Simply Sue: My Hero!
Ever thought of going to a parent-teacher meeting with Mr Darcy? Those fictional heroes would be an absolute pain to have around the house, says Sue Papworth.
With the constant enthusiasm for kneebritches, heaving bosoms, and damsels swooning over Mr Darcy, it is possibly not wise to criticise the heroes of fiction.
But wouldn’t they be an absolute pain to have around the house?
They tend to brood and glower a lot - or, as we call it in lesser chaps, sulk - and they smoulder darkly in corners when you need them to be useful, or stride about the moors in top-boots muttering on mucky nights, and probably leaving you to get the coal in. They don’t seem much good at the practical side of life. Not great joiners in, either.

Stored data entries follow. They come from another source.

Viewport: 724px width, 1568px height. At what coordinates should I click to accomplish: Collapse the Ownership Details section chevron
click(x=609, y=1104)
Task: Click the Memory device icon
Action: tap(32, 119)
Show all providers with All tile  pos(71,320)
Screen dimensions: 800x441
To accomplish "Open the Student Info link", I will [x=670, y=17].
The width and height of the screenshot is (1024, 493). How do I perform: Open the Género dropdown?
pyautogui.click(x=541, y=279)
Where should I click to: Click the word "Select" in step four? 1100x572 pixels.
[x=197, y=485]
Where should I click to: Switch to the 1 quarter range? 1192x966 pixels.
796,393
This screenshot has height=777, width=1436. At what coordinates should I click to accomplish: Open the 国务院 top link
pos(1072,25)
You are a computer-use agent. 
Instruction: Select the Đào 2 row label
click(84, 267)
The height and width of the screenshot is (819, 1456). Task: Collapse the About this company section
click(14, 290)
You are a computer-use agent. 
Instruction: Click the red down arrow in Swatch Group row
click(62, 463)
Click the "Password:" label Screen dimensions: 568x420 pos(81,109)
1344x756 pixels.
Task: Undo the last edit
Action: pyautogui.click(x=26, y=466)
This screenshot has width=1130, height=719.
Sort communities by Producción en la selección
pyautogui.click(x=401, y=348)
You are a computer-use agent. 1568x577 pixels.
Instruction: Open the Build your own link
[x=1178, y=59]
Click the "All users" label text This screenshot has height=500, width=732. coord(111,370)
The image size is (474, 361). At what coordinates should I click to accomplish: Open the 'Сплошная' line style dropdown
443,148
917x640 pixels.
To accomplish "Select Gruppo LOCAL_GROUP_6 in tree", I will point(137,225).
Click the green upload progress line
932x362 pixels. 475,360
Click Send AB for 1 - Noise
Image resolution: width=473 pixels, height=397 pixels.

Imagine having to take Mr Darcy to a PTA meeting, or Mr Rochester to tea with a nervous aunt, or Heathcliffe - well, anywhere really. And as for trekking around Sainsburys on a damp Tuesday with Sherlock Holmes…
The noisiest ones, of course, come from up north. You get that Mr Rochester (the one with the nice wife, keeps to herself, practices her singing in the attic) hammering about all over the countryside: black horse, big dog, ringing laugh, never lets anyone know what he’s up to. Drops dark hints. Shouts a lot. There’s a lot of shouting, especially around Haworth way.
Just down the road, that lot up at Wuthering Heights have the social workers around every five minutes: the kids are left to run wild, the boozy brother-in-law with the shotgun isn’t fit to be let out, and all Heathcliffe can do about it is go barking all over the moors kidnapping relations, yelling at ghosts, threatening folk left, right and centre, and being downright curmudgeonly with the neighbours.
Mr Darcy would probably make less mess and mayhem than them, being a southerner, but he wouldn’t be the sort of chap to pop next door to borrow the mower. Spend all his time in corners, if you don’t prod him…
“Come on, dear, you can’t spend the whole evening skulking behind the blackboard with your nose in the air. Come and talk to the nice woodwork teacher about little Fitzwilliam’s GCSE’s, and just STOP being rude about everybody…’’
Which I suppose is better than living in the flat below Sherlock Holmes - all those desperate crowned heads of Europe thundering up the stairs at all hours, and the crazed violin music at midnight, and if the banging at the door isn’t curious Bulgarians smoking unusual cigars, it’s the drug squad enquiring into possession of cocaine…
On the whole, you’re a lot better off with a budgie.